My brain hurts! I'm trying to work out whether a Wiktionary dump could be used as a data source or not.
I'm talking about extracting and utilising the "facts" contained in the dump. So, not the definitions (which I believe would be covered by the
licence [wikimediafoundation.org]) but other information such as word pronunciation/part of speech (noun, verb etc)/plurals etc.
Three issues as far as I can see.
* Given that facts aren't covered by copyright, the licence doesn't grant any rights (?)...
* ...but what about errors unique to wiktionary?
* Some countries do grant certain rights to compilations. How does this factor here?
To try and forestall some unnecessary tangents (not that I've ever seen this work ;) )
* I'm aware that posters can't give legal advice, only their opinion etc, etc.
* I'm not looking to hide the source of the data. Either I can do this legally, or not.
* I'm not looking to put the resulting application behind a paywall. It would be freely usable (however selections of the data chosen by users may fall under the heading of possibly identifying data (see the AOL debacle) so data generated by the app couldn't be shared.

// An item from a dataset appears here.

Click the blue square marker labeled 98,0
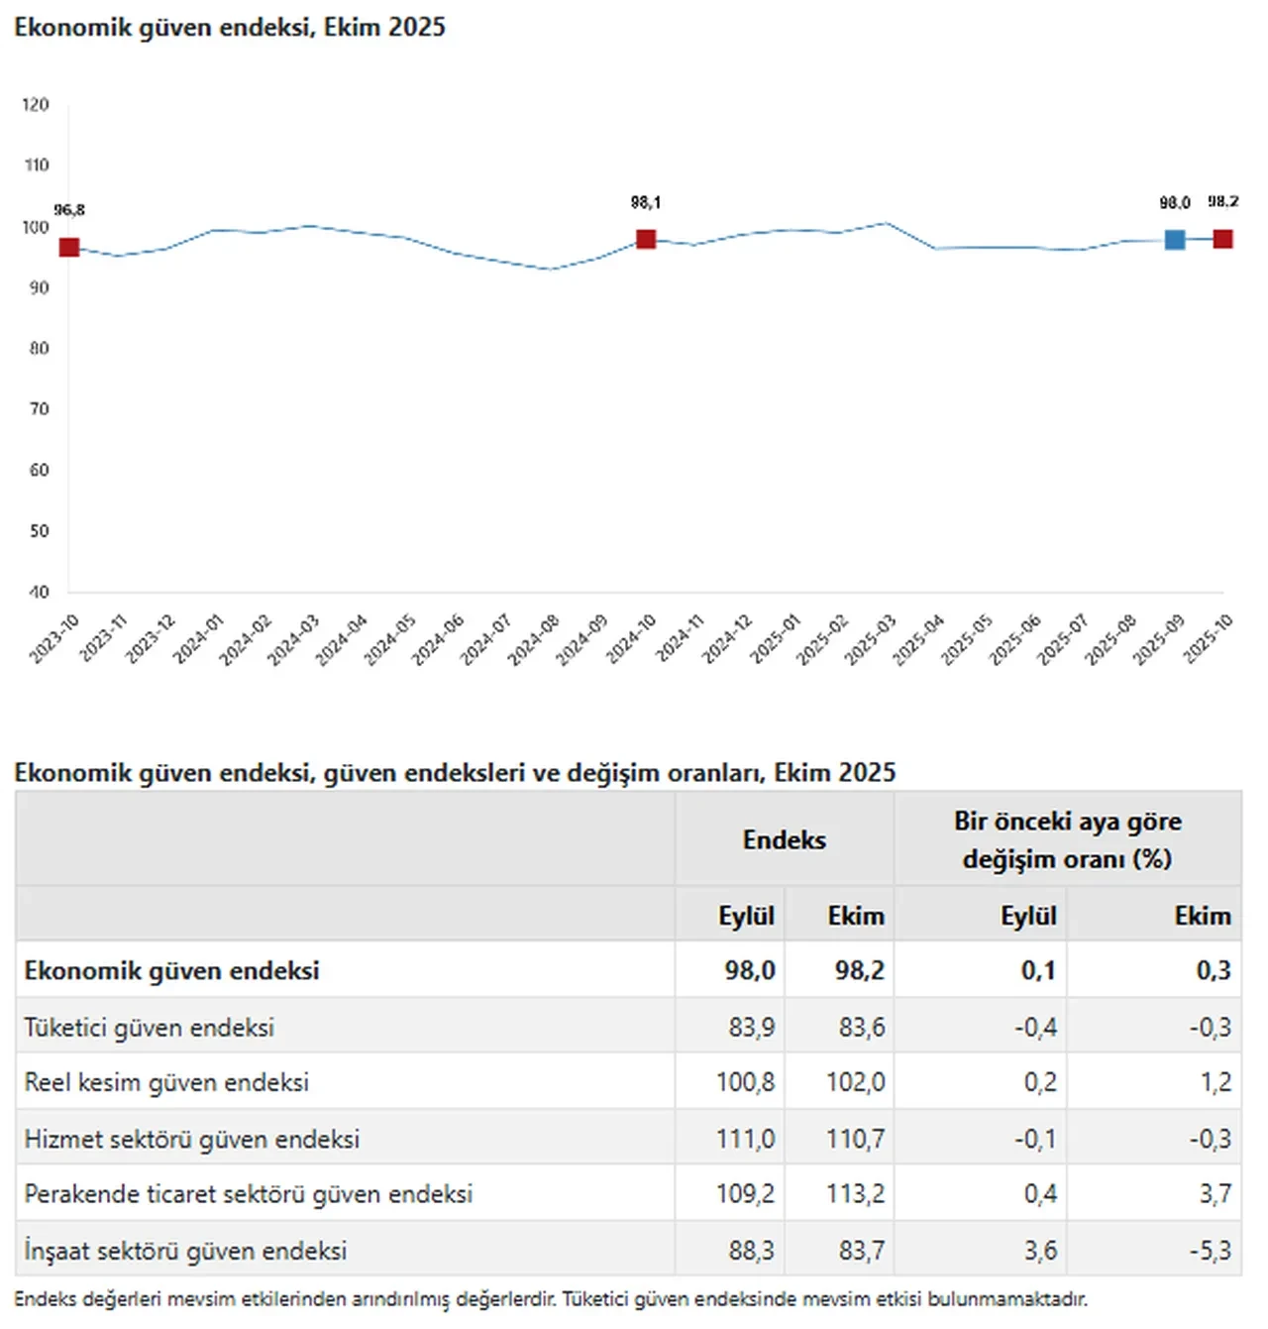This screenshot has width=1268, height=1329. coord(1174,239)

* I'm aware of, and already using, both
The CMU Pronouncing Dictionary [speech.cs.cmu.edu] and
WordNet [wordnet.princeton.edu].
* I'm looking to use the data in the dump, not an analysis of the data.
* I don't need the data to be 100% accurate. Coverage is more important.
* I'm aware that parsing the information is likely to non-trivial, but I think I'm up to it (plus see the previous point).